For the sake of simplification, other circuits, located below and above the magnetic junctions, are not shown in FIGS. 1 and 2. FIG. 3 shows a typical magnetic tunneling junction consisting of seed layer(s) 18, antiferromagnetic (AFM) pinning layer 32, ferromagnetic pinned layer (or layers) 33, dielectric tunneling barrier layer (or layers) 31, a ferromagnetic free layer (or layers) 34, and capping layer (or layers) 16. The capping layers may include hard mask materials, such as Ta, that were used for etching and/or as chemical mechanical polishing (CMP) stop layers.
The magnetization direction of the free layer(s) can be either parallel or antiparallel to that of the pinned layers, thereby representing two states that have different electrical resistance values for tunneling through the dielectric barrier layer(s). During a read operation, the information is read by sensing the magnetic state (resistance level) of the junction through a sensing current flowing through the junction. In a write operation, the information is written to the junction by changing the magnetic state (resistance level) to the appropriate one by the magnetic field generated by the combined bit and word line currents.
When fabricating high density MRAM chips, it is desirable to have a generally flat topography after each layer has been completed—usually through a CMP process. For the MTJ layer in particular, CMP is used to provide generally flat topography and to expose the top surface of the MTJ structure for electrical contact. As shown in FIG. 4 a, the films that make up the storage element are first patterned by an etch process. The cap, includes a CMP stop layer. Next, a layer of silicon oxide is deposited over the full wafer to cover the etched areas and the MTJ junctions (FIG. 4 b). Then, a CMP process polishes the oxide away from the top of the device (FIG. 4 c). Part of the cap's top is also removed by the CMP process due to limited CMP selectivity, said part being shown as dotted lines in FIG. 4 c.
There are two major problems associated with the conventional CMP process just described. First, CMP usually leads to thinning of the oxide around the MTJ stack including the tunneling junction itself. The amount of thinning varies significantly from device to device and from wafer to wafer, being in the range of 400 Å and above. When the amount of oxide thinning is large enough, the layers below the tunnel barrier become exposed and can thus be short circuited to the top electrode (bit line in FIGS. 1 and 2). In some designs a very thick capping layer is used to prevent this kind of MTJ junction shorting, but this comes at the cost of increased bit line to free layer distance and reduced bit line writing efficiency.

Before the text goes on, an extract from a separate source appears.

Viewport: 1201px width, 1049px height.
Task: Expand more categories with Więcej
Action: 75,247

A routine search of the prior art was performed with the following references of interest being found:
U.S. Pat. No. 6,806,096 (Kim et al) discloses nitride over the cap layer, oxide fill, and CMP. U.S. Pat. No. 6,881,351 (Grynkewich et al) describes depositing plasma-enhanced nitride, then oxide over the MTJ stack, then CMP. U.S. Pat. No. 6,174,737 (Durlam et al) describes forming a dielectric layer over the MTJ stack and planarizing by CMP. In U.S. Pat. No. 6,713,802, Lee uses a hard mask to pattern his layer.
U.S. Pat. No. 6,858,441 (Nuetzel et al) discloses depositing a nitride layer, then a resist layer used in CMP of conductive material forming alignment marks after forming MTJ elements. U.S. Pat. No. 6,815,248 (Leuschner et al) and U.S. Pat. No. 6,783,999 (Lee) show using nitride or oxide as a fill material over MTJ elements, then CMP. U.S. Pat. No. 6,784,091 (Nuetzel et al) teaches planarizing a blanket nitride layer on top of the MTJ stack.

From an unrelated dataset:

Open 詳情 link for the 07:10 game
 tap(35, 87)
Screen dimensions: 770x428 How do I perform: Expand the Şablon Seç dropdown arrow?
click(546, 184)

Tuttle et al., in U.S. Pat. No. 6,852,550, rely on slag residue 110 to protect the MTJ tunneling layer, do not use CMP, leave an etch mask 80 in place on top of the cap layer, and require the tunneling layer to form a step relative to the free layer.

SUMMARY OF THE INVENTION

It has been an object of at least one embodiment of the present invention to protect an MTJ against shorting caused by thinning of the layer of silicon oxide of the prior art.
Another object of at least one embodiment of the present invention has been to provide a capping layer for the MTJ that has minimal thickness, thereby minimizing the bit line to free layer distance and improving bit line writing efficiency.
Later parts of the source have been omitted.